Na medida em que as eleições se aproximam, todo brasileiro se transforma em cabo eleitoral, dá o seu palpite e quer ser ouvido. Não há dúvida de que as nossas casas, através de uma lei injusta e perversa que os políticos adotaram, nos obrigam a fazê-los entrar na nossa família através da propaganda eleitoral, que não serve para nada. E para fugir a esta ditadura branca, quem tem possibilidade, através de programas alternativos, vê outras coisas mais interessantes. Acredito que seus assessores devem se dignar ler “O SÃO PAULO”, afinal é o jornal maior, da maior diocese de São Paulo e a todos os políticos, quer se declare ateu por conveniência, ou religioso de capa, para ganhar os votos dos pobres e pequenos, a opinião da Igreja ou dos grupos religiosos é mais interessante do que se pensa. Normalmente os políticos, não tendo uma atitude religiosa definida, se tornam adeptos de todas as religiões e seitas no tempo eleitoral. Ter uma religião e saber respeitar as outras é uma das atitudes éticas mais importantes de quem se engaja no serviço ao povo.

Há quem pense que religião e política são como diabo e água benta…um longe do outro, e que não se misturam. Na verdade eu não penso assim. Política e religião devem ser irmãs gêmeas de mãos dadas, inseparáveis e dedicadas a se colocar ao serviço mais generoso e desinteressado do povo simples, e de todas as pessoas que buscam a própria dignidade. A religião que não serve para fazer crescer a pessoa humana não serve para nada, não é religião, é simplesmente um meio de exploração e nada mais. A política que não tem a preocupação de resolver à luz do sol, na honestidade e na competência, as necessidades do povo também não serve. É necessário que política e religião se iluminem reciprocamente e se ajudem para que o povo não seja defraudado nos seus legítimos desejos e necessidades.

Acredito que vocês, que decidiram se candidatar para ser presidentes da República, o fizeram com uma única intenção: dar um basta a tantas coisas erradas e começar um caminho novo, cheio de esperança, alicerçado sobre a verdade e nada mais. Dar um basta, por exemplo, à fome que assola e mata tantas pessoas no nosso Brasil imenso e rico. A Igreja Católica escreveu um documento que é uma obra de arte e que, sem dúvida, deveria ser livro de bolso presente nas suas viagens. É o número 69 da coleção azul; custa barato, mas é poderoso nas sua idéias. Só a partilha poderá vencer a fome e esta campanha foi lançada na festa do corpo e sangue de Cristo deste ano em todo o Brsil.

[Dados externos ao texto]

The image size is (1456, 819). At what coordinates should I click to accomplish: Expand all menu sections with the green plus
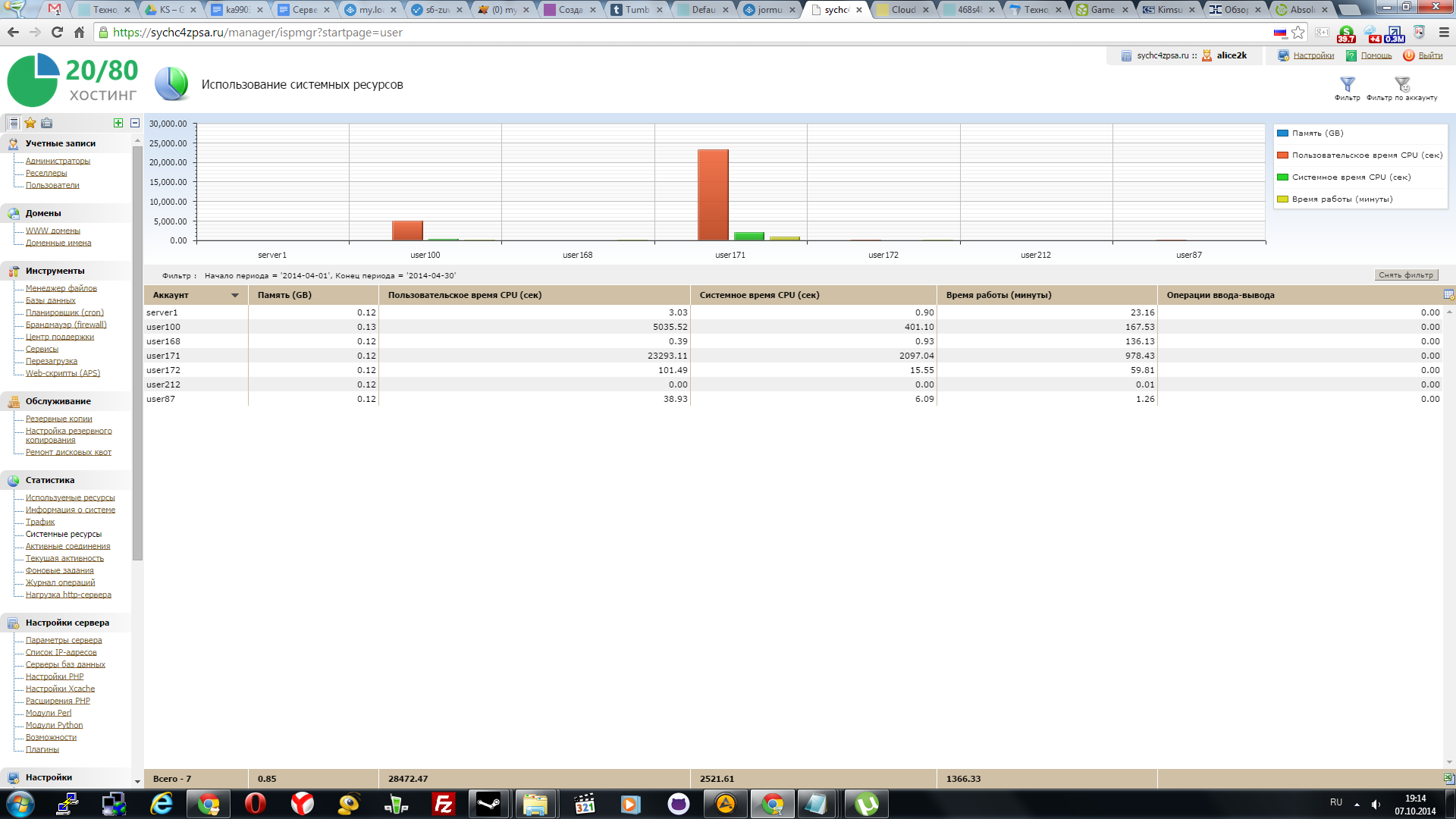click(x=118, y=123)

É o momento de dizer um basta à violência, não construindo ainda mais cadeias de segurança máxima. A violência se vence dando a cada pessoa uma vida digna, trabalho remunerado, escola, cultura e uma situação de vida onde ninguém se veja obrigado a recorrer a caminhos obscuros para poder sobreviver. Dar um basta à vida de desemprego, onde cresce o número dos que ficam o dia todo à toa na esquina dos barzinhos, matando o desemprego na cachaça e na droga por falta de trabalho. Dar um basta a uma situação de saúde pública que a maioria dos doentes morre com a receita do médico no bolso por não terem dinheiro para comprar remédio.

Acredito que vocês, meus amigos e senhores, escolheram o caminho da política como vocação e por amor ao povo, como eu um dia escolhi ser sacerdote por amor ao Evangelho. O dia em que este amor para com o nosso povo não existir mais, não haverá sentido em ser político e nem em ser sacerdote.

Assim, respondi aos meus quatro leitores e aos quatro candidatos que ficaram: Serra, Garotinho, Ciro e Lula.